La conmemoración próxima, el día 6 de diciembre, de los cuarenta años de la Constitución de 1978, invita a meditar acerca del preámbulo de nuestra Carta Magna y su grado de realización en la  vida social y política. En su seno encontramos los valores  que conforman la sustancia constitucional y la matriz de dónde surge el espíritu constitucional, el centro de donde procede el dinamismo y las virtualidades de la Constitución. En efecto, en el preámbulo de la Constitución encontramos ese conjunto de valores o de pautas que dan sentido a todo el texto constitucional y que deben impregnar el régimen jurídico y el orden social colectivo. Es decir, son las directrices que deben guiar nuestra vida política, no sólo la de los partidos, la de todos los españoles, nuestra vida cívica.
 
 
En el preámbulo  se señalan en primer lugar la justicia, la libertad y a seguridad como los tres valores constitucionales más importantes. En la idea de justicia late la convicción de que hay algo debido al hombre, al ser humano.
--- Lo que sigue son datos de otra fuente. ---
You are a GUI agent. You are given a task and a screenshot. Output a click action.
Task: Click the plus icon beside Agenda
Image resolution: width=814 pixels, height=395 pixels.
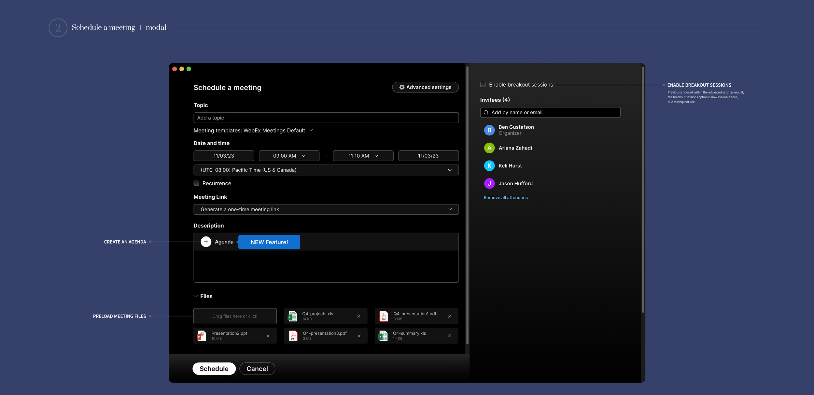(206, 242)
Por encima de consideraciones sociológicas o históricas, más allá de valoraciones económicas o de utilidad, el hombre, el ser humano se yergue ante el Estado, ante cualquier poder, con un carácter que me atrevo a calificar de absoluto: esta mujer, este hombre, son lo inviolable; el poder, la ley, el Estado democráticos, se derrumbarán si no fueren respetados. En la preeminencia de la libertad se está expresando la dignidad del hombre, constructor de su propia existencia personal solidaria –escribo solidaria porque creo que no es posible concebir la existencia personal de otra manera-. Y finalmente, la seguridad, como condición para un orden de justicia y para el desarrollo de la libertad, y que cuando se encuentra en equilibrio dinámico con ellas, produce el fruto apetecido de la paz.
 
El segundo de los principios señalados en el preámbulo constitucional, siguiendo una vieja tradición del primer constitucionalismo del siglo pasado –una tradición cargada de profundo significado-, es el principio de legalidad. La ley es la expresión de la voluntad popular. La soberanía nacional se manifiesta a través de la ley. El principio de legalidad no significa otra cosa que respeto a la ley, respeto al proceso de su emanación democrática, y sometimiento a la ley, respeto a su mandato, que es el del pueblo.
 
En virtud del principio de legalidad el Estado de Derecho sustituye definitivamente a un modo arbitrario de entender el poder. El ejercicio de los poderes públicos debe realizarse en virtud de habilitaciones legales. Todos, ciudadanos y poderes públicos, están sujetos –así lo explicita el artículo 9 de la Carta Magna- a la Constitución y al resto del Ordenamiento jurídico.
 
 
No podía ser de otra manera si la justicia, la libertad y la paz son los principios supremos que deben impregnar y orientar nuestro ordenamiento jurídico y político. Respetar la ley, la ley democrática, emanada del pueblo y establecida para hacer realidad aquellos grandes principios, es respetar la dignidad de las personas, los derechos inviolables que les son inherentes, el libre desarrollo de sus existencias personales, y su condición social.
 
El Estado de Derecho, el principio de legalidad, el imperio de la ley como expresión de la voluntad general, deben, pues, enmarcarse en el contexto de otros principios superiores que le dan sentido, que le proporcionan su adecuado alcance constitucional. No hacerlo así supondría caer en una interpretación mecánica y ordenancista del sistema jurídico y político, privando a la ley de su capacidad promotora de la dignidad del ciudadano. Y una ley que en su aplicación no respeta y promueve efectivamente la condición humana –en todas sus dimensiones- de cada ciudadano, o es inútil o es injusta. No es democrática.